- What the task asks
Every line in the entries that holds "Viewport" should be identified and copied.

—————

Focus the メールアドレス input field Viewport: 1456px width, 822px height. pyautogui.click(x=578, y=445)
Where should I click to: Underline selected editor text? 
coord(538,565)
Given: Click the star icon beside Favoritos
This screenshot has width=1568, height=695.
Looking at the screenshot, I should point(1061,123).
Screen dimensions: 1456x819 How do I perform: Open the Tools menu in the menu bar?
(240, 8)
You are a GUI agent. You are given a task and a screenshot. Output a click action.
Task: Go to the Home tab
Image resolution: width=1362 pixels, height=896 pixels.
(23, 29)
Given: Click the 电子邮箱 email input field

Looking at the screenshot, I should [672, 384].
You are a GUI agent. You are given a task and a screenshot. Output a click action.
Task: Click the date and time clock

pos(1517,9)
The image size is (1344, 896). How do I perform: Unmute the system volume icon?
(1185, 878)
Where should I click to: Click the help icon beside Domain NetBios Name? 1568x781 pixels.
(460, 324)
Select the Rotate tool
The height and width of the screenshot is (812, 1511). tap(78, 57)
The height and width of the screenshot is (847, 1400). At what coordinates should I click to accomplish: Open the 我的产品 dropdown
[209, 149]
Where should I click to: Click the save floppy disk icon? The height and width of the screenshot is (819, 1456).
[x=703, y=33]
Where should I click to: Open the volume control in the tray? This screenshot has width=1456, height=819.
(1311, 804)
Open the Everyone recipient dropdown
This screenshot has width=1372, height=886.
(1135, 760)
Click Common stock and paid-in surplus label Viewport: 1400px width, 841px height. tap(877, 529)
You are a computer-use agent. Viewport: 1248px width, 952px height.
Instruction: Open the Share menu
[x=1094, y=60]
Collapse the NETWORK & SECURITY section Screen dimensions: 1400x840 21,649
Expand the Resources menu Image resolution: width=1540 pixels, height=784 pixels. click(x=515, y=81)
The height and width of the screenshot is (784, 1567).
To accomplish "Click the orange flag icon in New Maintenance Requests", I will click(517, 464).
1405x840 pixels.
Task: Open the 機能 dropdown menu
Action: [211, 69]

—————

- Answer section
Focus the メールアドレス input field Viewport: 1456px width, 822px height. pyautogui.click(x=578, y=445)
Click Common stock and paid-in surplus label Viewport: 1400px width, 841px height. tap(877, 529)
You are a computer-use agent. Viewport: 1248px width, 952px height.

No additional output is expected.